A vedação da concessão de liberdade provisória ao preso em flagrante por tráfico de entorpecentes, veiculada pelo art. 44 da Lei nº 11.343/06, é expressiva de afronta aos princípios da presunção de inocência, do devido processo legal e da dignidade da pessoa humana (arts. 1º, III, e 5º, LIV e LVII da Constituição do Brasil). Daí resultar inadmissível, em face dessas garantias constitucionais, possa alguém ser compelido a cumprir pena sem decisão transitada em julgado, além do mais impossibilitado de usufruir benefícios da execução penal. A inconstitucionalidade do preceito legal me parece inquestionável.
O Juiz negou a liberdade provisória ao paciente fundado tão-somente no artigo 44 da Lei nº 11.343/06 (fl. 25 do apenso -- numeração do STJ).
Excepciono a Súmula 691/STF e concedo a liminar a fim de que o paciente seja posto imediatamente em liberdade, até o julgamento definitivo deste habeas corpus. Comunique-se. Publique-se. Brasília, 17 de setembro de 2009. Ministro Eros Grau. - Relator -.

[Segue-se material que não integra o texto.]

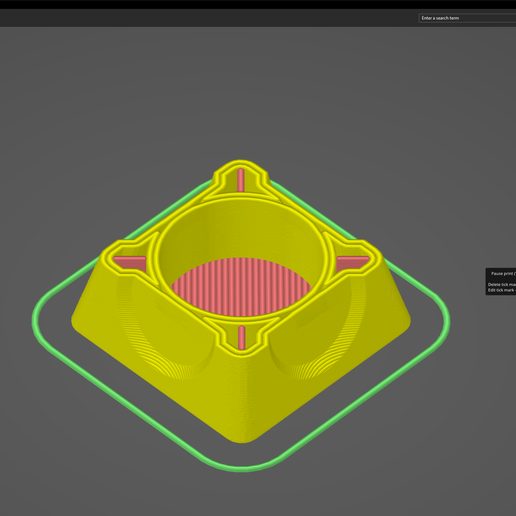Select the red striped circular infill area
The image size is (516, 516).
pyautogui.click(x=242, y=287)
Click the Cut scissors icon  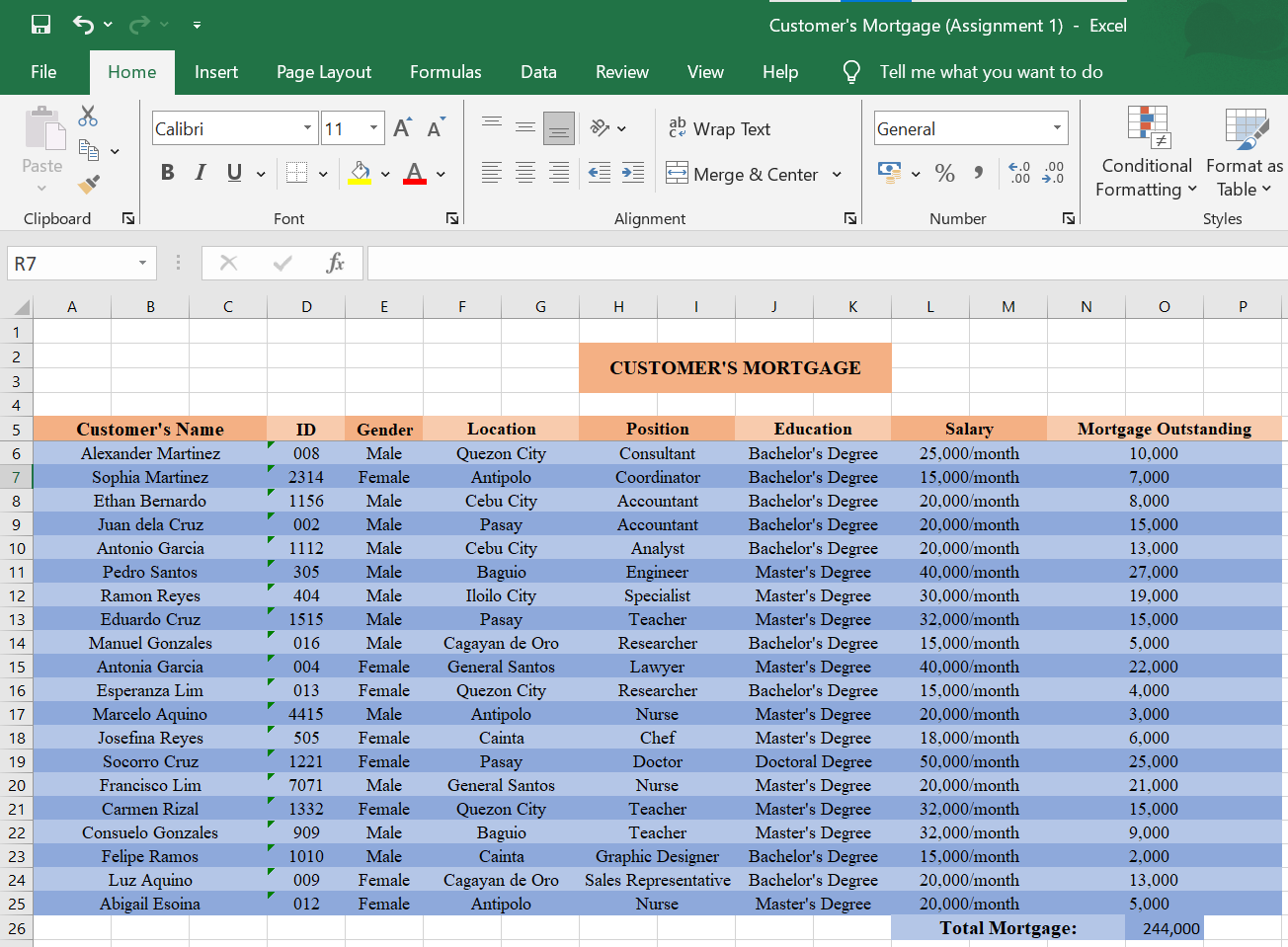(x=88, y=117)
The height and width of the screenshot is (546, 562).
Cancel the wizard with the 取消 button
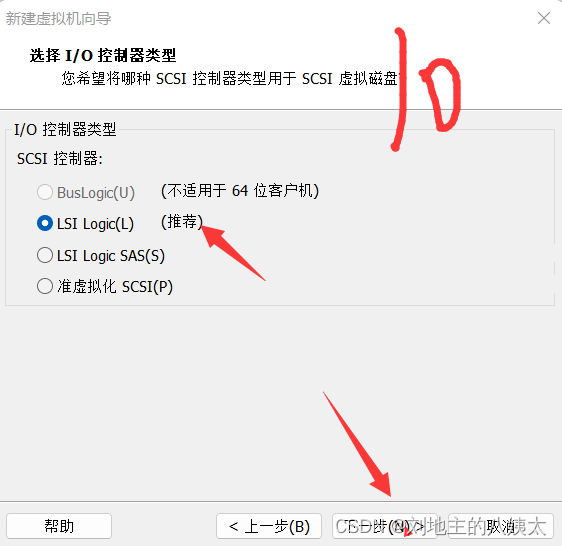(x=501, y=526)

Mais recentemente, no julgamento do HC 101.261, o Ministro Celso de Mello, afirmou que “apenas a natureza do crime não justifica a manutenção da prisão cautelar e a proibição ‘apriorística’ de concessão de liberdade provisória não pode ser admitida, pois é manifestamente incompatível com a presunção de inocência e a garantia do ‘due process’ (devido processo legal), dentre outros princípios consagrados pela Constituição da República, independentemente da gravidade objetiva do delito”. Observou anda o eminente Ministro que “no curso de processos penais, o Poder Público não pode agir ‘imoderadamente’, pois a atividade estatal, ainda mais em tema de liberdade individual, acha-se essencialmente condicionada pelo princípio da razoabilidade”.

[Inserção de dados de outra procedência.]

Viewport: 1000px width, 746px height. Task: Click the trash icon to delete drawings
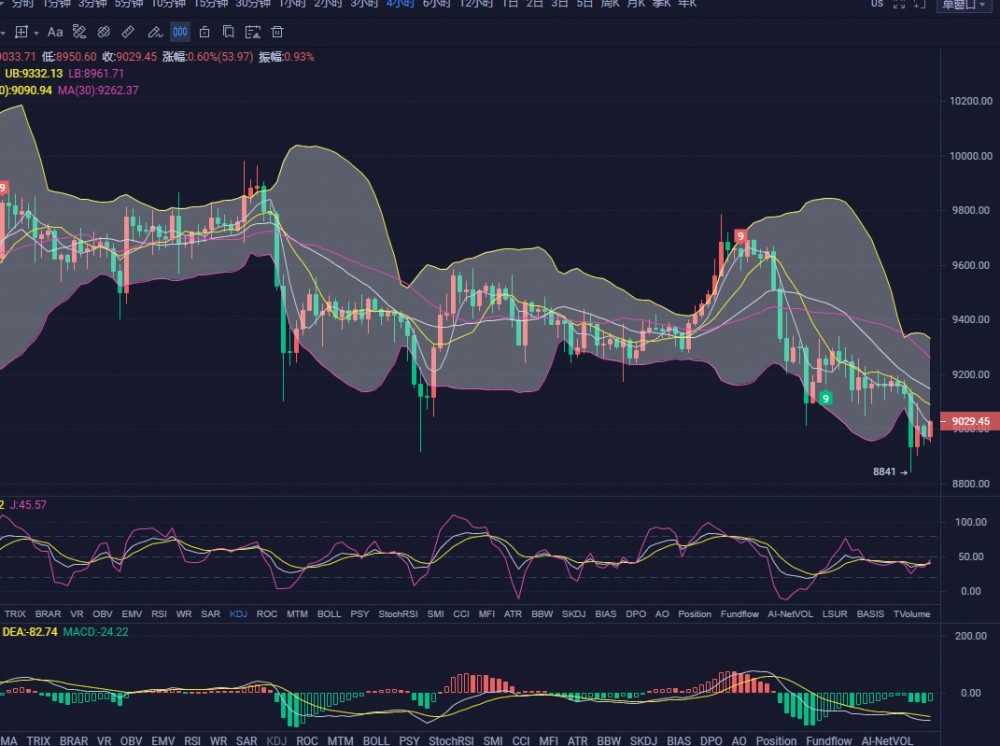click(277, 32)
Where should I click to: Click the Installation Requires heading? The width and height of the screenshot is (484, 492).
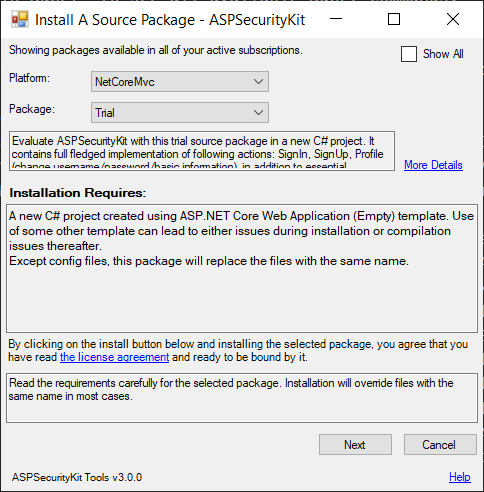click(x=78, y=193)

Por fim, para o ministro Celso de Mello, é inadequada a fundamentação da prisão com base no artigo 44 da Lei de Tóxicos, principalmente, depois de editada a Lei 11.464/2007, “que excluiu, da vedação legal de concessão de liberdade provisória, todos os crimes hediondos e os delitos a eles equiparados, como o tráfico ilícito de entorpecentes e drogas afins. Também não se reveste de idoneidade jurídica, para efeito de justificação do ato excepcional de privação cautelar da liberdade individual, a alegação de que a paciente deveria ser mantida presa, ‘ante a imensa repercussão e o evidente clamor público’ e para ‘acautelar o meio social e a própria credibilidade da Justiça’.” (fonte: http://www.conjur.com.br/2009-nov-13/stf-concede-liberdade-presa-provisoria-trafico-drogas).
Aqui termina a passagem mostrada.